Two days later. A volunteer meeting. All the colleges that were going to come next week have cancelled school. All of the crew volunteers are heading home except for a small handful who can’t yet. I am one of that handful. My plane ticket is for a day a week away. I now share the dorm with just one other person, a surprisingly independent 19-year-old who happens to have the same name as me. We work together on a job site with CAP veteran Jay and long term volunteer Heather, building a porch. Jay takes to calling me “Big Liz” and my roommate “Little Liz”, despite the fact that I am not at all big and there is very little difference in our sizes. We all laugh.
Another day I work on a job site with my old Kentucky dad Clarence and his coworker. We piece together kitchen cabinets. The older woman who lives there sits back in her chair and talks to us.
“You know, I’m not going to worry about this pandemic. I know the Lord will take care of me. That’s what I told my husband before he died. He was real sick and we had a water leak that ruined our floors that we couldn’t fix because he was so sick and he told me he was terribly worried about me being alone in this world without him. But I told him, ‘Don’t you worry about me. God will take care of me.’ And He has. He sent all of you to help me with these repairs. He’s taking care of me.”

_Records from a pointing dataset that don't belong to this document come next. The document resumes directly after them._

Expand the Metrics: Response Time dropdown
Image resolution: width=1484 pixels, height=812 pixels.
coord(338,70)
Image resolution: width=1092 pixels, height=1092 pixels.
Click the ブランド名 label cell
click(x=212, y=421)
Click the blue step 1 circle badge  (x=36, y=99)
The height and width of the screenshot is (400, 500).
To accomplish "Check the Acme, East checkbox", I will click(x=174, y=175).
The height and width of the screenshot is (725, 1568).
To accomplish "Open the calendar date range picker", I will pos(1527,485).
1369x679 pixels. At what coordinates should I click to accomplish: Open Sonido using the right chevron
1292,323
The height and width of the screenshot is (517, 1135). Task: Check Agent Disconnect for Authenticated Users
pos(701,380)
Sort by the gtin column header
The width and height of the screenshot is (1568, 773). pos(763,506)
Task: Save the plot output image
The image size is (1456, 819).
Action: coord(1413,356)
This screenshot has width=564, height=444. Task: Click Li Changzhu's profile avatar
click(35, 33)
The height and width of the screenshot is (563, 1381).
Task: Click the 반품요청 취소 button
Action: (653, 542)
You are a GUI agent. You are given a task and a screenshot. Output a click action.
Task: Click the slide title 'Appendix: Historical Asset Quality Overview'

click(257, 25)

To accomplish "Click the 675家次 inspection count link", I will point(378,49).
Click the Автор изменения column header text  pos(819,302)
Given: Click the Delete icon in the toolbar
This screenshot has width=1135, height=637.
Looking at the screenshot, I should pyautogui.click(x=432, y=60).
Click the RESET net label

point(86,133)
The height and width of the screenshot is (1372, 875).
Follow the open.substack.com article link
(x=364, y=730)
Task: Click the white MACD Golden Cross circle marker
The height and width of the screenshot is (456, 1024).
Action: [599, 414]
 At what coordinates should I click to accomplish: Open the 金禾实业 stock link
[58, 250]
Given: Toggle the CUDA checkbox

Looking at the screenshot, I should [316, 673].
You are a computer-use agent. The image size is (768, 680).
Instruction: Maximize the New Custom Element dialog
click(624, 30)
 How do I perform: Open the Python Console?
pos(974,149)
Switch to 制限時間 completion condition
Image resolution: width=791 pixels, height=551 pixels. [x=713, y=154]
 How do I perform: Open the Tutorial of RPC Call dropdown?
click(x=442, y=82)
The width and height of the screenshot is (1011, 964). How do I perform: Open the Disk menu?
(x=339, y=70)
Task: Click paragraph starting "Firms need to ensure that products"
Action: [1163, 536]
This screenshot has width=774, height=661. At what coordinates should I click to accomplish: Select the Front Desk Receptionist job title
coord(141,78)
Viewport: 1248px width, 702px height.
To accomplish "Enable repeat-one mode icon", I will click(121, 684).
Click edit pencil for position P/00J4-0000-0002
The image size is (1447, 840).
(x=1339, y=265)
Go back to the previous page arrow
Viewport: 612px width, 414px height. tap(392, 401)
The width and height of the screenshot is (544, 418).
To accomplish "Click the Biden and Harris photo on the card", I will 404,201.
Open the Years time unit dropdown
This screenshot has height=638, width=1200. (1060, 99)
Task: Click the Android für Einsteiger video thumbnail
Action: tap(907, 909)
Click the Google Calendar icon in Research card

As I left Kentucky at the end of that week, as I walked through the next year, and the years since, as I watched the news, as I experienced the strange quiet of a world partially shut down, as I listened to sad stories on NPR outdoors amongst the cherry trees, as I experienced isolation with baby number one, as I saw the financial impact that reared its ugly head after the shutdown, as I experience Covid firsthand with baby number two, I can’t help but be incredibly grateful for and incredibly in awe of the way that I started the pandemic – in a place, in a feeling, of total trust and total comfort. While fear and confusion crept into the world, I experienced certainty and peace. A peace that, despite sundry anxieties, has stuck with me.
I have often wanted to be able to see the future mapped out before me – to know where I was going when and with whom. But I am gradually realizing that this is not necessary, because I can trust the map maker.
At the beginning of the pandemic, it may have seemed like I was starting in a bad position – the opposite of quarantined or isolated, in an airport in a big city, in a camp full of travelers from around the country. Excellent virus spreading opportunities.
But really, I was exactly where I needed to be. In a place that felt like home, even though it wasn’t home. In a place full of love, laughter, and concern for others. In a place where God always shows up, usually (as Greg says) somewhere around lunchtime. In a place of great peace.
A place where I could learn to sing
Here in the dark, I do not ask to see
The path ahead – one step enough for me
Lead on, lead on, kindly light.
Lead on God. Maybe I haven’t always known it, but that one step really is all I need. Always, You are there….leading me right to where I need to be.